> WHAT THE EXERCISE ASKS: Copy out the entries below verbatim, from the line that contains "Click the Запит column header" through the line that contains "Looking at the screenshot, I should coord(653,197).", both included.

> DATA TO PROCESS:
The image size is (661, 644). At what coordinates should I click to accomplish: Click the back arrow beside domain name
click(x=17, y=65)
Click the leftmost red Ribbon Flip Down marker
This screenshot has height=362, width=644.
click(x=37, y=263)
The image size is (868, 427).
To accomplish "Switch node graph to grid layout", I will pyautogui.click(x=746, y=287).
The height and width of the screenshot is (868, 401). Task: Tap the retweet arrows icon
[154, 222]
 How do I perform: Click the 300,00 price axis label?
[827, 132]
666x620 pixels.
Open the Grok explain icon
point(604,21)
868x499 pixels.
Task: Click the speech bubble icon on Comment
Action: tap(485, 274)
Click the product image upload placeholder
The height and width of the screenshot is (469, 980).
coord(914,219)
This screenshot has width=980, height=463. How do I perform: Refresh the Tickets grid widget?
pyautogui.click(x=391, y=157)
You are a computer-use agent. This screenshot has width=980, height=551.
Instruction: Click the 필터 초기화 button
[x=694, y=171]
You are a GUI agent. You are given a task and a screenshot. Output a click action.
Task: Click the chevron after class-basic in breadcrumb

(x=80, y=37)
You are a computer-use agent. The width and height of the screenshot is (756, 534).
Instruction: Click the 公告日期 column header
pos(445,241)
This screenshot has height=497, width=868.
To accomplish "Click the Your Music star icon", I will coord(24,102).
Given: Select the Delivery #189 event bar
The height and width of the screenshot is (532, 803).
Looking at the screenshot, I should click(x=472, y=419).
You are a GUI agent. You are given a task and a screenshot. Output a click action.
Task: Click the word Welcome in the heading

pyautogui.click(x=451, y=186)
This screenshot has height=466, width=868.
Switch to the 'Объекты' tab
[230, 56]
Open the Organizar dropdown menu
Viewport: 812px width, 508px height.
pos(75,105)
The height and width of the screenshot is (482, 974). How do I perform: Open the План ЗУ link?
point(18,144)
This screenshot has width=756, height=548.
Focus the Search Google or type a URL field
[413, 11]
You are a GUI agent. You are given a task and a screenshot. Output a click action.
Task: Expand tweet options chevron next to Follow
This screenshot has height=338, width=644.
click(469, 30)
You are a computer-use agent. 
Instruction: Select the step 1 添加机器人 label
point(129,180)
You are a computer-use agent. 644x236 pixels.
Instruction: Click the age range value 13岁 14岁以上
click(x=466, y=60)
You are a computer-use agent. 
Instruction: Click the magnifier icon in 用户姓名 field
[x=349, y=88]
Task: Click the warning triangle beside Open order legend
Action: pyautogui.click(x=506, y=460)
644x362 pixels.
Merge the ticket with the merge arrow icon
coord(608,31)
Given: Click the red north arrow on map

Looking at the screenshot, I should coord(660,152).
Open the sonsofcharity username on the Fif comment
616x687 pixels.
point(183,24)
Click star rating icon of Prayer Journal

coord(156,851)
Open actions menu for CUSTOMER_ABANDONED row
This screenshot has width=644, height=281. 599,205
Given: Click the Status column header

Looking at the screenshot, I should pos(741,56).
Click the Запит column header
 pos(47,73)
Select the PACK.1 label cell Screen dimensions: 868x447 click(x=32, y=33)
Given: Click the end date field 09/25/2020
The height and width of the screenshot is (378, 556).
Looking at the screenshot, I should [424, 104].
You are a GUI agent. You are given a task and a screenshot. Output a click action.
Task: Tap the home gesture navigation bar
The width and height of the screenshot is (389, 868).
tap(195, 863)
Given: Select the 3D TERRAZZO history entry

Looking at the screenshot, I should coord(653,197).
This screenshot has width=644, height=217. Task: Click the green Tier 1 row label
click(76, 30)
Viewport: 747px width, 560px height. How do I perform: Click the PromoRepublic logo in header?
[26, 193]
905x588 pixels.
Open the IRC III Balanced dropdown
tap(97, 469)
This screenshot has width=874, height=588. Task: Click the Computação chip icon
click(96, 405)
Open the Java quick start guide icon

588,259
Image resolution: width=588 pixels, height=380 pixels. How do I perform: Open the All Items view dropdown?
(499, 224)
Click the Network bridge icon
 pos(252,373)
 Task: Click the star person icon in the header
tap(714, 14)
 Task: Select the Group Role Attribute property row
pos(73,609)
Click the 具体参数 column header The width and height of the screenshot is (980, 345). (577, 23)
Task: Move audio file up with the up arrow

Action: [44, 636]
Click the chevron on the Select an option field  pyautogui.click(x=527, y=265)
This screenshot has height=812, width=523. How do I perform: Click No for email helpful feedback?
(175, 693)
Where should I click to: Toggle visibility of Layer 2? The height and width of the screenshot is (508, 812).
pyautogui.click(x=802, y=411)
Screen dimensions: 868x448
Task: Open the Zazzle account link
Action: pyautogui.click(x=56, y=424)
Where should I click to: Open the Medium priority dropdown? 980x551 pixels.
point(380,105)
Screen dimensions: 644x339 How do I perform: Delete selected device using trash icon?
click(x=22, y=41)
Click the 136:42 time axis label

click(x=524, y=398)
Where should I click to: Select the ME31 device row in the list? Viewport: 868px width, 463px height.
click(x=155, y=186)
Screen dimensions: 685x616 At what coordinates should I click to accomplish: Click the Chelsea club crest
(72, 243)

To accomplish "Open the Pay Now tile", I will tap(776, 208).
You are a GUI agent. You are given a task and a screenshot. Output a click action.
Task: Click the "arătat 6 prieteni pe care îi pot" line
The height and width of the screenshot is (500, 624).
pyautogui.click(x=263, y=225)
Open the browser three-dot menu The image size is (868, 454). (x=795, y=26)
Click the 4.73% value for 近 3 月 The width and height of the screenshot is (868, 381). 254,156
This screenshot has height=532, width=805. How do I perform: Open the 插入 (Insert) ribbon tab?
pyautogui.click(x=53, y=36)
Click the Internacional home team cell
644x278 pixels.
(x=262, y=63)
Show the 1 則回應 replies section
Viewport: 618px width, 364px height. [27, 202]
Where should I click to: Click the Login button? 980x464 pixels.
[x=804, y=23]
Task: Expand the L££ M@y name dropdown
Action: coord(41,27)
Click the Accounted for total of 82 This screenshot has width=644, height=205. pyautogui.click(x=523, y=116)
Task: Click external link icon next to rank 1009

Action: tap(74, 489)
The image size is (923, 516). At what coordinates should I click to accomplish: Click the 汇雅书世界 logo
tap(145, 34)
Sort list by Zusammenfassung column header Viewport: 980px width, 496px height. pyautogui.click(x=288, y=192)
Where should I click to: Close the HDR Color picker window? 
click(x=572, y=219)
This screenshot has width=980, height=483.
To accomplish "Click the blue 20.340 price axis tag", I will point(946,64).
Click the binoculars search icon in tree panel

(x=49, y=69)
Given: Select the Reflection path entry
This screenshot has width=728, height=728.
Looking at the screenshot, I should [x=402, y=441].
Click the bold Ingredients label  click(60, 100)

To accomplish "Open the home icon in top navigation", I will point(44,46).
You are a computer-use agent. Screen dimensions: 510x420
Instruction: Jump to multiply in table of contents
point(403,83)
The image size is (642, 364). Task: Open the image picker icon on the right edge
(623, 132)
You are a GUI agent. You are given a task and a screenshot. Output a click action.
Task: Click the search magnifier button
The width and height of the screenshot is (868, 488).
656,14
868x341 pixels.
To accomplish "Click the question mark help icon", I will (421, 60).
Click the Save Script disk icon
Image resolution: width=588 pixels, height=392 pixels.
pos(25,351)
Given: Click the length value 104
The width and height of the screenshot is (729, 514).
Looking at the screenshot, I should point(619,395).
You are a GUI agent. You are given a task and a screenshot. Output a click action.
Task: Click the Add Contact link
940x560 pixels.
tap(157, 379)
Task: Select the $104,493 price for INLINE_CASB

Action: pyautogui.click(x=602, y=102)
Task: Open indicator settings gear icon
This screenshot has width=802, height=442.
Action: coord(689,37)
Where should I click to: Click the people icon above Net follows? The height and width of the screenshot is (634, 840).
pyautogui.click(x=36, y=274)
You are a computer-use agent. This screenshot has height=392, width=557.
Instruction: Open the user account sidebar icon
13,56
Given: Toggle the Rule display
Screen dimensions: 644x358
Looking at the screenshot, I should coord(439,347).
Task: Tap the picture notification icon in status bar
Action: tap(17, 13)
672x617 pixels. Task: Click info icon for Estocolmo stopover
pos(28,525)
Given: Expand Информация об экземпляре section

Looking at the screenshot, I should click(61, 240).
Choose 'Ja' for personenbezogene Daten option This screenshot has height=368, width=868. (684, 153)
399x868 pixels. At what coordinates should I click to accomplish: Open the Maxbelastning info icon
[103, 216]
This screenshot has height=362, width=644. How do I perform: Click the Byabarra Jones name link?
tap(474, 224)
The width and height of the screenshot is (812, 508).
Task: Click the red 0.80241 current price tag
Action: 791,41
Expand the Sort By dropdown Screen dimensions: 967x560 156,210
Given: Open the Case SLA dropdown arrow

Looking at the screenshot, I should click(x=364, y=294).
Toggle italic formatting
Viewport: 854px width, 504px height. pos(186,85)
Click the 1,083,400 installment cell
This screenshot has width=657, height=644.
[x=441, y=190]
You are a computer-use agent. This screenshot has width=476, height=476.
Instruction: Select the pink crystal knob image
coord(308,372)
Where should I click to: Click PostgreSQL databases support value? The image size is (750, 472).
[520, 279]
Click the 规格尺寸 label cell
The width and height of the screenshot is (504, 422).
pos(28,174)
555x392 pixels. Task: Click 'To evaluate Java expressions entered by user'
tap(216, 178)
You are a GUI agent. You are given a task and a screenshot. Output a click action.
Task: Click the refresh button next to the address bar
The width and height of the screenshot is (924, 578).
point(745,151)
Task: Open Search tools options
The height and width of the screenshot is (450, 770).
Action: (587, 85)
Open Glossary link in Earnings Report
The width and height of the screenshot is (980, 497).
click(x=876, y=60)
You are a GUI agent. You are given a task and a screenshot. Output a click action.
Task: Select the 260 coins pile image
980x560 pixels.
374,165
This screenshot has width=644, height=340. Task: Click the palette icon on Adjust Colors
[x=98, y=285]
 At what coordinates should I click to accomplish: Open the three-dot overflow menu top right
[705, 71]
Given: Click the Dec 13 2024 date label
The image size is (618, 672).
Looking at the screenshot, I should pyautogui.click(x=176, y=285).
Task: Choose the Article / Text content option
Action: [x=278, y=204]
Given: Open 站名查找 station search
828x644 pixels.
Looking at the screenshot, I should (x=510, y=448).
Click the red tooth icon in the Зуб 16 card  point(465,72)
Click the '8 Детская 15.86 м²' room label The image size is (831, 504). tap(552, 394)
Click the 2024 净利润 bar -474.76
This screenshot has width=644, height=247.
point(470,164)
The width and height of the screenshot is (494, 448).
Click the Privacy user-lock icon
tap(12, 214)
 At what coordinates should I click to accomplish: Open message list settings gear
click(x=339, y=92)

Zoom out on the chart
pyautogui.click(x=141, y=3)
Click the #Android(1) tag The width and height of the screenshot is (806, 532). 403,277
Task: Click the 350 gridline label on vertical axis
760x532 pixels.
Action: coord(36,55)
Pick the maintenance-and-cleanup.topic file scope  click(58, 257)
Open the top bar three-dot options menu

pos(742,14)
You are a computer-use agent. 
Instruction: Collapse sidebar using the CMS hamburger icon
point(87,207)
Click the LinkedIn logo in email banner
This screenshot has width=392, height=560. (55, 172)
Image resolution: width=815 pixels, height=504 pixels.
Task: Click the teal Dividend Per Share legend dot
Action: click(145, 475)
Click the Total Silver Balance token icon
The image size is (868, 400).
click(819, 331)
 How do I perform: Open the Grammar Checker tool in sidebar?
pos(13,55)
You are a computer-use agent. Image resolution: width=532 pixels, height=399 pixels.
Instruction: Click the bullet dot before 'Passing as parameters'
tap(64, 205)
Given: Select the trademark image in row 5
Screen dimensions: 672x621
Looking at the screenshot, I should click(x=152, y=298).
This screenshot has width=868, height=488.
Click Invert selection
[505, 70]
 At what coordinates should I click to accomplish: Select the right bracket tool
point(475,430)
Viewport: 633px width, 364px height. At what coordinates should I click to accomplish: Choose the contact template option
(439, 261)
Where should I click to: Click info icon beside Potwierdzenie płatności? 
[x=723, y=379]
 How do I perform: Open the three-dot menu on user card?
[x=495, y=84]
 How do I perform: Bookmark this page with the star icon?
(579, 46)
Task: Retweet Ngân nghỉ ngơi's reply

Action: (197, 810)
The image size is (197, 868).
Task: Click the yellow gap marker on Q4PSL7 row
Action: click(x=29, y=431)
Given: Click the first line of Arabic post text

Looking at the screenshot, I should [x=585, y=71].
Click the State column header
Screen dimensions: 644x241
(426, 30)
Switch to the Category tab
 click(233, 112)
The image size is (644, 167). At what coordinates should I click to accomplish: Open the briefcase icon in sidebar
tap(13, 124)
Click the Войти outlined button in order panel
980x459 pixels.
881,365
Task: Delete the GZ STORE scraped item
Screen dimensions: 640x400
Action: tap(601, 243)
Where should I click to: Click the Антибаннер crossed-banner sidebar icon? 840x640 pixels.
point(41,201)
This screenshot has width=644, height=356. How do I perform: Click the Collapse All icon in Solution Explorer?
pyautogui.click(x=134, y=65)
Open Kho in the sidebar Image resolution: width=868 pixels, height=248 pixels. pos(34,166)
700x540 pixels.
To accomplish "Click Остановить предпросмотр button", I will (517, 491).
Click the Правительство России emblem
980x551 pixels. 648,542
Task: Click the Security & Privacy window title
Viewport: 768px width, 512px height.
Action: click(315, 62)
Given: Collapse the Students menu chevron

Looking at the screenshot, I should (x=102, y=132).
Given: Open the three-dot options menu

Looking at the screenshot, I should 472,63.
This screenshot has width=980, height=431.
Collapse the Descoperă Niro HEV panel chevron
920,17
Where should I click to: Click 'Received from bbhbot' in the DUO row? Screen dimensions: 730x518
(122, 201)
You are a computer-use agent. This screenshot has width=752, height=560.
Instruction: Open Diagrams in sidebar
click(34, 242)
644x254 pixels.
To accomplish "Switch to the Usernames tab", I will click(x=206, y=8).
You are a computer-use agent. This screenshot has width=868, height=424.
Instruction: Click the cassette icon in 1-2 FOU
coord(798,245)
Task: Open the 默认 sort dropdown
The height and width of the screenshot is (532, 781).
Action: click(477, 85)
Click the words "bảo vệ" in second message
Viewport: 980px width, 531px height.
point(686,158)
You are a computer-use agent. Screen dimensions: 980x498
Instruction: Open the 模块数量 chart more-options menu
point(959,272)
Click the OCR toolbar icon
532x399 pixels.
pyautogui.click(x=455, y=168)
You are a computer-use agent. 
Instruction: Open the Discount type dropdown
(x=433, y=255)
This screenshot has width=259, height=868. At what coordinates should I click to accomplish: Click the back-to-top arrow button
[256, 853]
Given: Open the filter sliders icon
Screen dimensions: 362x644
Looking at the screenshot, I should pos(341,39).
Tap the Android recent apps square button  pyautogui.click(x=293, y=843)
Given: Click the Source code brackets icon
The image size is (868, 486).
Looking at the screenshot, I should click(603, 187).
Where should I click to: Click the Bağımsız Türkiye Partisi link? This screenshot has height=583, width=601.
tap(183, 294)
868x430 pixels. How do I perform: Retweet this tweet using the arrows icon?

> FULL ANSWER:
Click the Запит column header
 pos(47,73)
Select the PACK.1 label cell Screen dimensions: 868x447 click(x=32, y=33)
Given: Click the end date field 09/25/2020
The height and width of the screenshot is (378, 556).
Looking at the screenshot, I should [424, 104].
You are a GUI agent. You are given a task and a screenshot. Output a click action.
Task: Tap the home gesture navigation bar
The width and height of the screenshot is (389, 868).
tap(195, 863)
Given: Select the 3D TERRAZZO history entry

Looking at the screenshot, I should coord(653,197).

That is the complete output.